L’idée n’est non pas de concurrencer le secteur maritime mais bien de prouver qu’une alternative au transport traditionnel ultrapolluant est envisageable. La Compagnie Marine veut opérer un changement de fond dans la mentalité générale, à plusieurs niveaux. Elle met d’abord en exergue l’importance du transport, que le consommateur tend à négliger, même lors de l’achat de produits éco-responsables. Elle interroge sur la nécessité absolue du court délai de livraison. Enfin, elle espère faire sa « part du colibri », afin d’à terme grandir et avoir une activité capable de concurrencer et de révolutionner le monde du transport.

Les questions qui se posent désormais sont multiples. Comment, malgré la montée de la peur du greenwashing, La Compagnie Marine compte-elle parvenir à multiplier les partenariats ? Comment réussit-elle à faire face à la concurrence du transport plus classique, par porte-conteneurs ou voies aériennes ? Elle a commencé en s’attaquant à l’industrie du luxe, qui a pour principal argument de vente l’image de marque et donc pourrait, de premier abord, être très intéressée par l’alternative de La Compagnie Marine. Proposant des produits à très forte valeur ajoutée, ces entreprises pourraient réellement se permettre les dépenses, parfois plus importantes, qu’engendre le transport à la voile. On remarque toutefois une certaine réserve de l’industrie face à l’idée que la clientèle puisse observer ce moyen de transport comme une stratégie purement marketing.

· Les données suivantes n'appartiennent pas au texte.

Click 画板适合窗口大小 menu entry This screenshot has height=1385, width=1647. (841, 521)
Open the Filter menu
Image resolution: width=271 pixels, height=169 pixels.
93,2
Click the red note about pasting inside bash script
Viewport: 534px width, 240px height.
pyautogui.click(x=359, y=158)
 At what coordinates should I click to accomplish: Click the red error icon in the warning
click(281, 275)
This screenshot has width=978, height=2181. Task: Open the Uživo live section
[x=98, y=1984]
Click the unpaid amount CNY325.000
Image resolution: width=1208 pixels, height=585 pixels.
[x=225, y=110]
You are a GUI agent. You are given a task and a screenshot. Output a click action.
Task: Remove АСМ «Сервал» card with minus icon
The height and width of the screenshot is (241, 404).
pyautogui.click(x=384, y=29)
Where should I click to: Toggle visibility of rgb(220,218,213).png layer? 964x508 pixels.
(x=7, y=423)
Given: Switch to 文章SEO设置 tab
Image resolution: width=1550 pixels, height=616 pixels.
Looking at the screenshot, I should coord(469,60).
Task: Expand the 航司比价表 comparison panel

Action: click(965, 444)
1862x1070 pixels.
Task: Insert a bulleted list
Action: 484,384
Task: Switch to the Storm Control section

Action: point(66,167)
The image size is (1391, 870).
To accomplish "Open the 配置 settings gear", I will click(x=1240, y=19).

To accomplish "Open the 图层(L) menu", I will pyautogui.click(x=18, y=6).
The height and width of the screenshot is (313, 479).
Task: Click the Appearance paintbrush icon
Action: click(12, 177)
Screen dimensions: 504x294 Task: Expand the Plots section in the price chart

Stratégie marketing move et peur d’accusation de greenwashing

Depuis quelques années nous observons une tendance éco-responsable des entreprises, issues du luxe ou non (Platania, Santisi, Morando, 2019). Or, certains chercheurs disent avoir peur que derrière les discours bienveillants envers l’environnement se cache une stratégie simplement marketing, voire, dans les pires des cas, des paroles sans actes : c’est le greenwashing.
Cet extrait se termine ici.